Arthur (or, perhaps, his grandfather, also Arthur Upton, of Dartmouth, Devon) was an adventurer for Irish land. In any case, the younger Arthur acquired an interest in the forfeited lands of the future 3rd earl of Antrim, Alexander Mac Donnell (qv), which he struggled unsuccessfully to retain under the restoration land settlement.
He held a number of offices in Co. Antrim: in 1657 and 1671 he was sheriff, and in 1659 or 1660 he was named as the lieutenant of the militia troop of Sir John Skeffington (qv). However, he was removed from the commission of the peace in the county in the aftermath of the Thomas Blood (qv) plot in 1663. He sat in the Irish house of commons for Carrickfergus, 1661–6. His discontent over the restoration of lands to MacDonnell was the reason that he was the sole member of the commons to vote against the Bill of Explanation (1665). He sat in the commons again in 1692, for Antrim borough, and in 1695–9, for Co. Antrim. He died in 1706.
He had married Dorothy, daughter of Michael Beresford of Co. Londonderry, and had six sons and ten daughters. Three of the sons were members of the commons, including the eldest surviving son and heir, Clotworthy Upton (1665–1725), soldier and politician, who entered the Middle Temple in London in 1685. He and his father were among the east Ulster protestants who associated for defence in 1688–9 under the leadership of the earl of Mount-Alexander (qv). Clotworthy later displayed conspicuous bravery at the siege of Limerick, where he was taken prisoner.

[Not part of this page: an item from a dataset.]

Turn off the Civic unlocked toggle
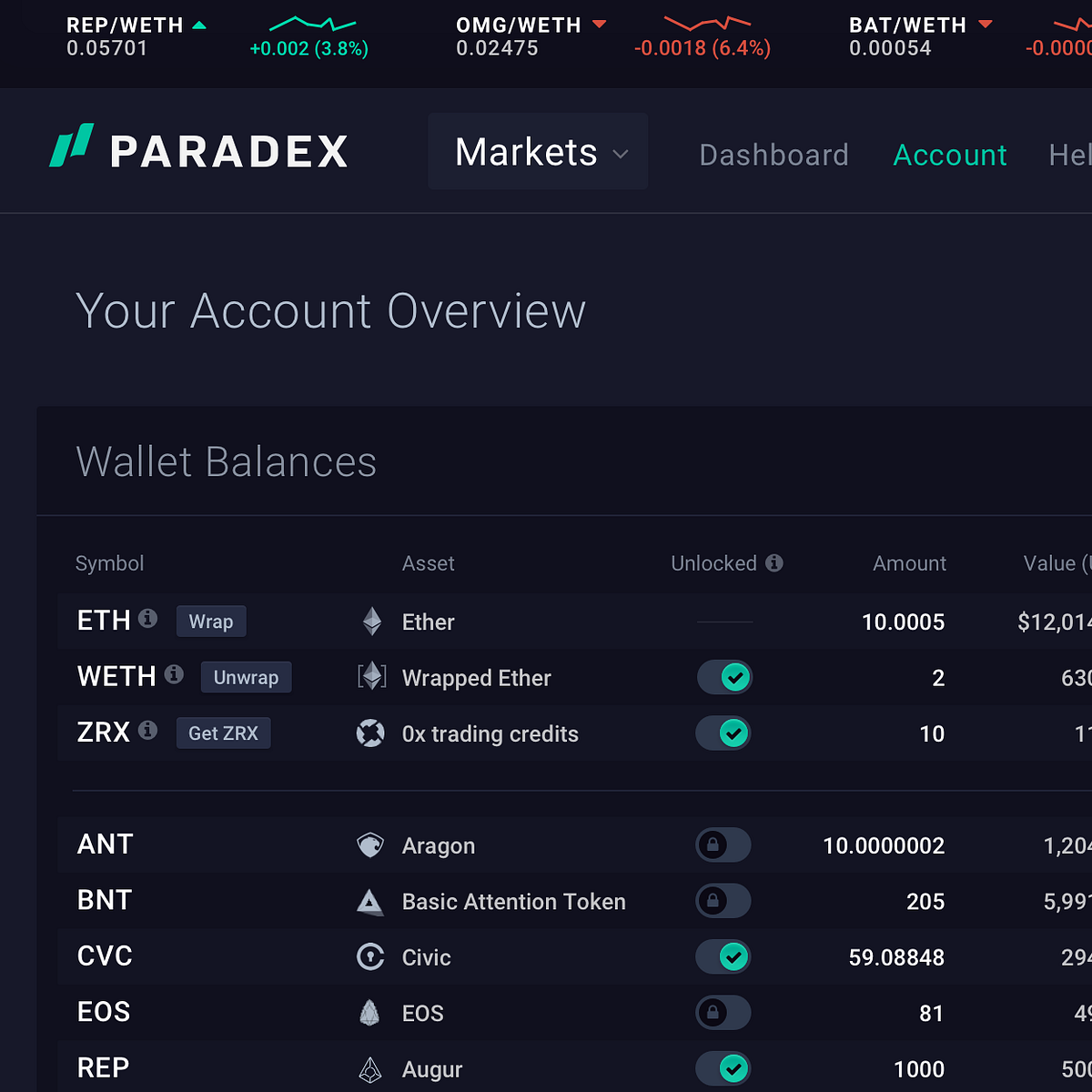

Father and son were prominent presbyterians. Arthur was patron of Jeremiah O'Quinn (qv), the minister born at Templepatrick of Gaelic Irish parents. Clotworthy was an elder of Templepatrick church and active in the synod of Ulster against the non-subscribers. He was MP for Newtownards, 1695–9, and Co. Antrim, 1703–14 and from 1715 to his death. A determined attempt by the Antrim Church of Ireland interest to defeat him in the general election of 1715 did not succeed, and in 1719 he led a presbyterian delegation to London seeking support for repeal of the sacramental test for holders of public office.
Clotworthy Upton died 6 June 1725, leaving a daughter from his third marriage, to Jane, daughter of John Ormsby. His brother John succeeded to his estates and, in the ensuing by-election, to his seat in the commons.